Urs Leimgruber (1 January 1952 in Lucerne) is a Swiss saxophonist. He lived in Paris from 1988 to 2005. Then he came back to his home town, Lucerne. His fields of activity are improvisation, jazz and 20th-century classical music.

== Works ==
Leimgruber founded in 1972 the Lucerne-based rock-jazz quartet OM, with guitarist Christy Doran, drummer Fredy Studer, and double bassist Bobby Burri. the band toured Switzerland and Germany for almost a decade performing their "electric jazz-free music." He then played with Reflexionen, a quartet featuring Don Friedman, Burri, and Joël Allouche, while also playing in a duo with John Wolf Brennan until 1989. He also formed the quartet Noir with Joëlle Léandre on double bass, pianist Marilyn Crispell and drummer Fritz Hauser.

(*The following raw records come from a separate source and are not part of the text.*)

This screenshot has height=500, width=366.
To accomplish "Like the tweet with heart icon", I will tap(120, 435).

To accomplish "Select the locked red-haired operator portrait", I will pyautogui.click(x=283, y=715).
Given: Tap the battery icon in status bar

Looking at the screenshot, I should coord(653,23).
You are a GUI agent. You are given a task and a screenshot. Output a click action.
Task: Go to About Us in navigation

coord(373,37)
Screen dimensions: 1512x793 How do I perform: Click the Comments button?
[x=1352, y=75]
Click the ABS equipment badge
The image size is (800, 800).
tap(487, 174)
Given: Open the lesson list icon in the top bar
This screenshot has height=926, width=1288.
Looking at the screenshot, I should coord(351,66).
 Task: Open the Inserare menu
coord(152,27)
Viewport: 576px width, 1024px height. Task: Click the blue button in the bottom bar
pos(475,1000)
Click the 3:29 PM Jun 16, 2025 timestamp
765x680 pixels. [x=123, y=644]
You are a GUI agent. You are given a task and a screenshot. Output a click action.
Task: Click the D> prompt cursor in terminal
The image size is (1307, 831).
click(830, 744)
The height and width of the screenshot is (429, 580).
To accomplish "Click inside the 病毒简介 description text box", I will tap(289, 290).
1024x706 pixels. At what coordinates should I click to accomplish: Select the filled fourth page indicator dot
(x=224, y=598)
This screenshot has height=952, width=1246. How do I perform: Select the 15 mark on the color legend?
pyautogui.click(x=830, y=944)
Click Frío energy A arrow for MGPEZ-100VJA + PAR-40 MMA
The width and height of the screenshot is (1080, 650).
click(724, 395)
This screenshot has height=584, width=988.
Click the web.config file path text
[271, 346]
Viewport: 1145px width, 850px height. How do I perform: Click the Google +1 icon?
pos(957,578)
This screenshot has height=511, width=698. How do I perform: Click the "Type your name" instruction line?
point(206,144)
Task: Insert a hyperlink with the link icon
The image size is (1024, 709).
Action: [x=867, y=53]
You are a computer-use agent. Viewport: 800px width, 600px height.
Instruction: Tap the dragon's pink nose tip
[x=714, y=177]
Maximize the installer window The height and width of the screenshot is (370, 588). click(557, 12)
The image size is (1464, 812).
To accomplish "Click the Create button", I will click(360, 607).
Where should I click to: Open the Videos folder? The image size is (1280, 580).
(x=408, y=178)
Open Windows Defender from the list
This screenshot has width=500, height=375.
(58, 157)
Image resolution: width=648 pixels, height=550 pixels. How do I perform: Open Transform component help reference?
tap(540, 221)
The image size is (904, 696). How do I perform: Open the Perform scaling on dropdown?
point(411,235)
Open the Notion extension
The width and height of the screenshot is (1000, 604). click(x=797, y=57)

His collaboration with Fritz Hauser as a duo is publicly documented in two audio recordings from the 1990s. In the 2010s Leimgruber revived this musical-instrumental configuration in jazz, that traces its origins to John Coltrane and Rashied Ali in the second half of the 20th century, paring with Roger Turner and Alex Huber. The improvisation quartet also showcases Leimgruber playing alongside leading figures of the fourth generation of contemporary improvised music such as, Oliver Schwerdt, Alexander Schubert and Christian Lillinger. Leimgruber also has a long and intensive collaboration in a trio with Barre Philips and Jacques Demierre.

==Discography==

With Steve Lacy
- Mountain Hymn (1986)
- An Chara (1987)
- Statement of an antirider (1988)
- Polyphyllum (1989)
- M.A.P. (1990)
- Ungleich (1990)
- Itinerary (hat ART, 1991)
- Goletter (1992)
- L'énigmatique (1992)
- DUHU (1994)
- Lines (1994)
- No try no fail (1997)
- Xylem (1999)
- Nach der Stimme - Ein Konzertanter Dialog (2000)
- Blue Log: Ten Pieces for Saxophone (2000)
- Wing vane (2001)
- Out of sound (2002)
- The Difference Between a Fish (2002)
- Orbit 2: Voyaging Antipodes (2006)
- Solo - 13 Pieces for Saxophone (2007)
- Albeit (2007)
- Lausanne (2009)
- HIN (2010)
- Chicago solo (2010)
- Montreuil (2012)
- The Pancake Tour (2012)
- Empiricism in the West (2013)
- 1↦3⊨2:⇔1 (2015)
- Pale White Shout (2016)
- The Spirit Guide (2016)
- Broken Silence (2018)
- Elastic (2021)
- It Forgets About the Snow (2021)
- Now and Always (2024)
- In the Endless Wind (2024)
- Room 423 (2026)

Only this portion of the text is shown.